Driving the news: Amazon is looking to open primary care clinics at its Seattle headquarters, CNBC reported last week. It's a possible experiment in Amazon’s joint effort, along with Berkshire Hathaway and JPMorgan Chase, to bring down health care costs.

  • Apple is also staffing up health clinics for its employees.

By the numbers: Only about 5% of all businesses offer an onsite clinic, according to the Kaiser Family Foundation. But among businesses with at least 5,000 workers, that number climbs to 32%.

“It is a trend. It’s not giving up on the health care system, but it’s saying, ‘We think there are some things we can better manage,” said Jeff Dobro, who leads clinical services at Mercer, a consulting firm that works on employer health benefits.

Most onsite clinics provide services related to workers' jobs, but a growing number also offer some limited set of primary-care services, according to Mercer.

  • Onsite clinics are a way to move relatively cheap, easy procedures — things like flu shots, screenings and urgent care — onto the corporate campus, but employees who have access to one still have to rely on their insurance plan and its provider network for major services like hospitalizations.

Another, more aggressive option for large employers is to bypass the traditional insurance structure and contract directly with one health care provider.

  • General Motors announced such a deal last week, partnering with a Detroit-area hospital system (the Henry Ford Health System, ironically enough) for all of its salaried employees’ care.
  • Walmart, Disney and Boeing also use direct-purchasing agreements for at least some of their employees’ benefits, according to the Wall Street Journal.

Nether model is new — employer-sponsored health clinics date all the way back to coal mining companies that needed a healthier workforce, Dobro said, and direct purchasing also has been around for decades.

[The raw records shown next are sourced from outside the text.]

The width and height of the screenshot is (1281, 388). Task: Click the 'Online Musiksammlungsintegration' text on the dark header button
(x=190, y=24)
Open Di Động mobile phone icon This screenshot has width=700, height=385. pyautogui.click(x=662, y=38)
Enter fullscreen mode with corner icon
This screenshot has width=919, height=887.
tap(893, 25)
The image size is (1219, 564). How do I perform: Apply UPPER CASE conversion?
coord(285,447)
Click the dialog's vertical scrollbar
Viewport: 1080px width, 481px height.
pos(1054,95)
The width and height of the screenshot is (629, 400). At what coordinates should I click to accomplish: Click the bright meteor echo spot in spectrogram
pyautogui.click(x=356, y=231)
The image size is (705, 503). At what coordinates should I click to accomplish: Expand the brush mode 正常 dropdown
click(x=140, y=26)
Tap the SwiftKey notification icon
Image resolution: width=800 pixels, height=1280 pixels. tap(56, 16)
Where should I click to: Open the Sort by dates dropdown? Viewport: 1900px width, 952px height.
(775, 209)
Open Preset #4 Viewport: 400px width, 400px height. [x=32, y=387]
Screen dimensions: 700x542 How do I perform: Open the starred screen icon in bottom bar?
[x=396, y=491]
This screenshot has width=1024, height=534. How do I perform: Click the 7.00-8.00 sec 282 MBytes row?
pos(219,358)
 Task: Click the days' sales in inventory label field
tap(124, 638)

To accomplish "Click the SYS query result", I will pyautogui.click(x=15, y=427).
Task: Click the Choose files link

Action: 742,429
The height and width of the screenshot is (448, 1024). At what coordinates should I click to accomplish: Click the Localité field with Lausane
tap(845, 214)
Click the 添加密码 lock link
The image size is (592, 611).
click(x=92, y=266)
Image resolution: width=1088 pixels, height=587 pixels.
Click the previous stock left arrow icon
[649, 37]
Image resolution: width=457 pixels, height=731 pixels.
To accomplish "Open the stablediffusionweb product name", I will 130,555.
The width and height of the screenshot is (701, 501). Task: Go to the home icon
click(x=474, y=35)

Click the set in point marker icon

Neither exerts much pressure on the rest of the health care market, either.

  • They’re both tools to pull back from the standard insurance system, at least partially. Employers who set up onsite clinics or direct purchasing agreements aren’t using their purchasing power to drive generalized value or shift the system’s incentives. Whatever savings or efficiencies they reap are theirs alone; they don’t trickle down to other patients with other forms of coverage.
  • And both are only feasible for large employers. They need a critical mass of workers, all in one place, to justify the cost of operating a clinic or to strike a good deal with a single provider.

Fewer and fewer people work directly for a large company. And if you don’t, “you’re left to your own resources out there,” Dobro said.